Stephen D. Brookfield responds to the articles presented by Edith Gnanadass and Shantih E. Clemans discussing their interest and critiques on “Why White Instructors Should Explore Their White Racial Identity,” from ProLiteracy’s free online peer-reviewed research journal Adult Literacy Education: The International Journal of Literacy, Language, and Numeracy. The journal is published twice a year with research on adult basic and secondary education transitioning to higher education and career programs.
An excerpt of the article “Response to Edith Gnanadass and Shantih E. Clemans,” by Stephen D. Brookfield of the University of St. Thomas, is highlighted below.
I want to thank my two colleagues for engaging so passionately and accurately with my work, and for problematizing all the omissions and blindnesses I carry. Their critiques are spot on and add nuance and context to a “fast and furious” analysis! As a 70-year old who is currently battling his employer for his speaking out on institutional racism, I am aware that my time for action is limited. The perception of time slipping away certainly fuels a tendency to strip things down to essentials. So I love how these two critiques illustrate why questions of identity are best addressed in conversations between those representing as much intersectionality as can be arranged. One of my core beliefs as a teacher is that introducing the question of race in a predominantly white institution (and indeed in any context) is best accomplished by a multiracial teaching team. That’s pretty much the only way that all the complexities of racial identity can be addressed. And the context within which whiteness is named and critiqued is so crucial. Although my piece contains some broad strokes advice, I am quite prepared to reverse or contradict these if something about the situation requires me to experiment radically with methodology.

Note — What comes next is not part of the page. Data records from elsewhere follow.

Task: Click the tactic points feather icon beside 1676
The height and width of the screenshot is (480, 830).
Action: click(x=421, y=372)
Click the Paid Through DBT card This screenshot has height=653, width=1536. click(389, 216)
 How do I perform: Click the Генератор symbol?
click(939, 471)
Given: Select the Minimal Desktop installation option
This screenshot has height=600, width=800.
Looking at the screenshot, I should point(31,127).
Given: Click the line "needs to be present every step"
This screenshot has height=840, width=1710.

But, of course, as Edith Gnanadass so pertinently points out, a full explanation of structural inequities requires the permanent reality of intersectionality to be centered; otherwise “we as ABE researchers and practitioners, will once again default to centering whiteness and the white experience while pushing all other racial identities and experiences to the margins and reducing racial relations and racism to the “white-and” binary paradigm of race.” In fact, one of the ways that white supremacy maintains its power is by creating such a binary. The central idea of white supremacy is that only whiteness confers superior reasoning ability and calm, logical analysis, and that’s why whites should always be in the position of making decisions for the rest of the collective. Once that essentializing idea is challenged, decentered and displaced, then the structures based upon on it start to seem less automatically legitimate.